#### Materials provided

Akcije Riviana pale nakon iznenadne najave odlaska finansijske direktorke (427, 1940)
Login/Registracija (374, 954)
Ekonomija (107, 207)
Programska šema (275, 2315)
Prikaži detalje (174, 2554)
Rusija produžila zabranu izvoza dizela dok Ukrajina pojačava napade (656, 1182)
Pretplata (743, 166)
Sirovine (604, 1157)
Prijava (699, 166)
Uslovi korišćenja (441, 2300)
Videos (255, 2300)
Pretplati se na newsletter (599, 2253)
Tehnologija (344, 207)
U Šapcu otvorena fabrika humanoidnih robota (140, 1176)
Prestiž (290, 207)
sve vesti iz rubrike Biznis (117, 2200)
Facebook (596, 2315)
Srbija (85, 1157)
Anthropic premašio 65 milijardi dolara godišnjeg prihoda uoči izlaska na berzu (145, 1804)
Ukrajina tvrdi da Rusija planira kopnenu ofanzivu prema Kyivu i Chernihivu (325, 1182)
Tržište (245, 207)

########

**To do:** What you return should be exactly the lines above, starting at the one with "Prestiž (290, 207)" and ending at the one with "Anthropic premašio 65", and nothing else.

**Result for this task:**
Prestiž (290, 207)
sve vesti iz rubrike Biznis (117, 2200)
Facebook (596, 2315)
Srbija (85, 1157)
Anthropic premašio 65 milijardi dolara godišnjeg prihoda uoči izlaska na berzu (145, 1804)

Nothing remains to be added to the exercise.